## Problem details
An exact copy is needed of the lines from the one that contains "Instruction: Click the" through the final line of the data below, with pictures left out.

## Stored items
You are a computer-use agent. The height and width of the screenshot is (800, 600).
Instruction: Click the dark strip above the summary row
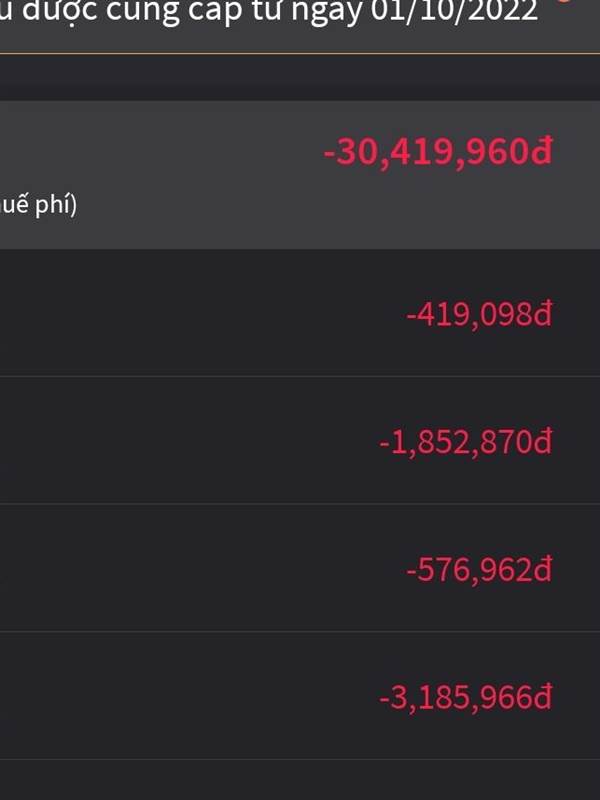click(300, 77)
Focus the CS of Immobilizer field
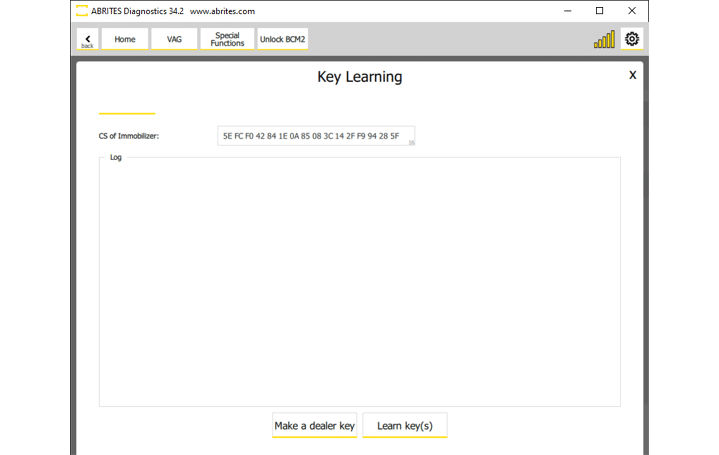The height and width of the screenshot is (455, 719). [312, 135]
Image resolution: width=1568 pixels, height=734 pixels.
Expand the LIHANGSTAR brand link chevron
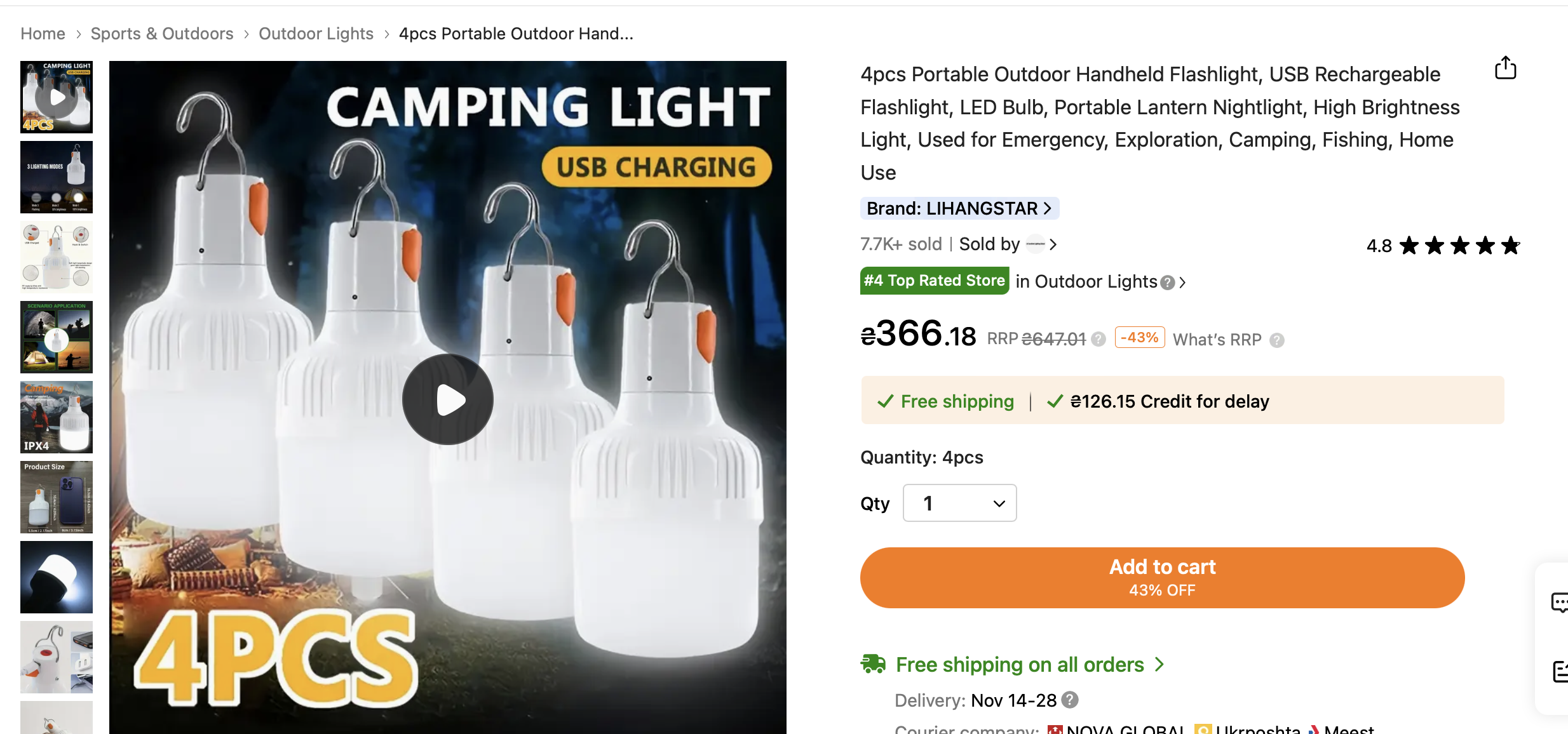[1048, 208]
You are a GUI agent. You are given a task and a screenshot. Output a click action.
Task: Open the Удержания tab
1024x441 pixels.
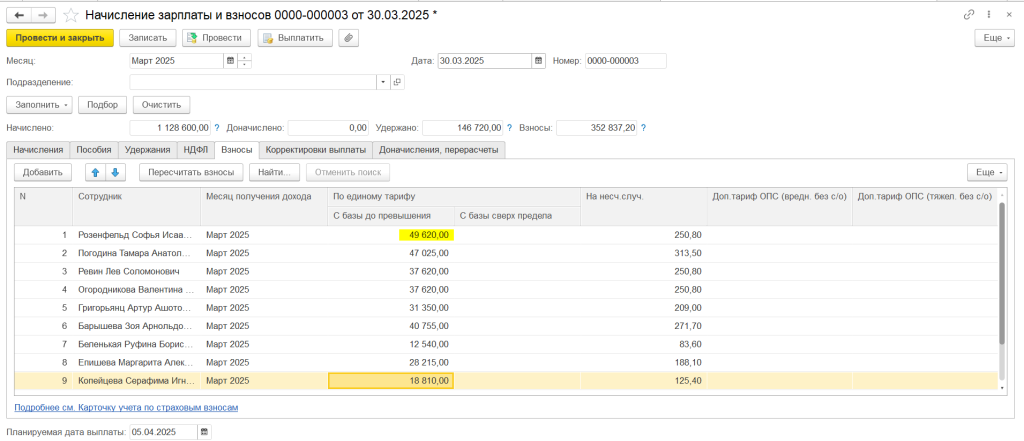tap(147, 150)
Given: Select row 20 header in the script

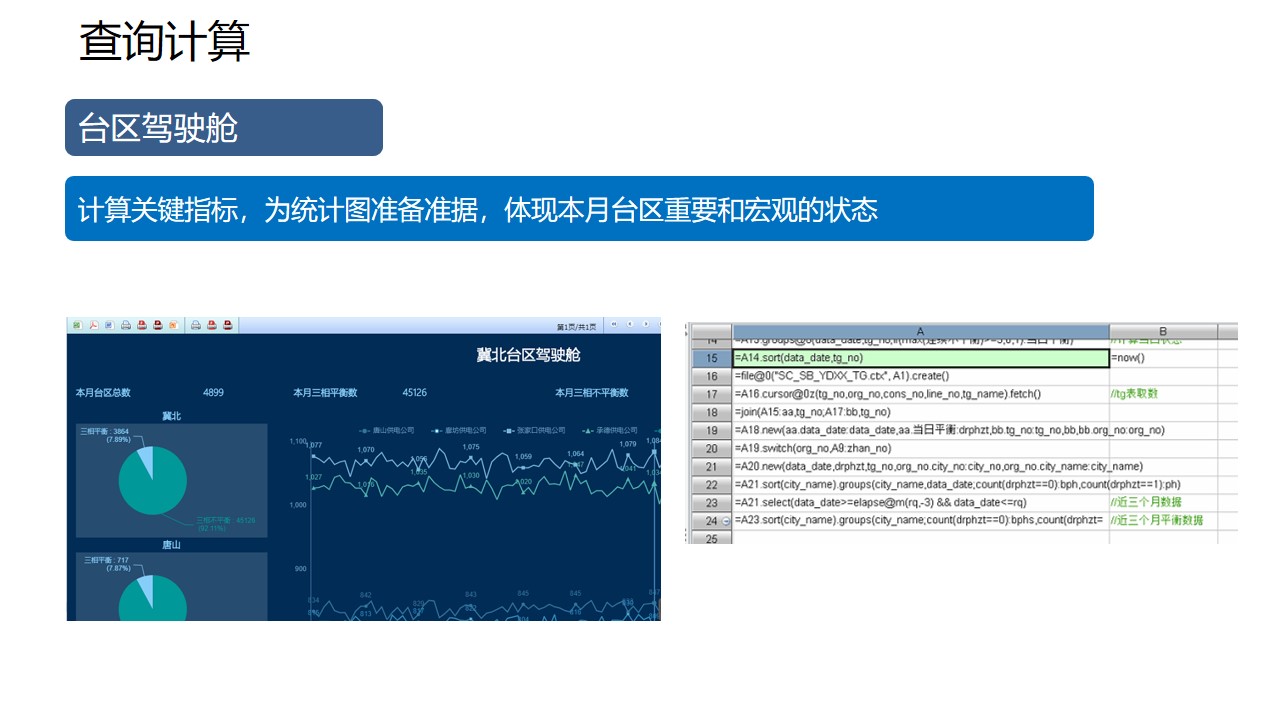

## Result of this task
Instruction: Click the dark strip above the summary row
click(300, 77)
Focus the CS of Immobilizer field
The height and width of the screenshot is (455, 719). [312, 135]
Image resolution: width=1568 pixels, height=734 pixels.
Expand the LIHANGSTAR brand link chevron
[1048, 208]
You are a GUI agent. You are given a task and a screenshot. Output a click action.
Task: Open the Удержания tab
1024x441 pixels.
tap(147, 150)
Given: Select row 20 header in the script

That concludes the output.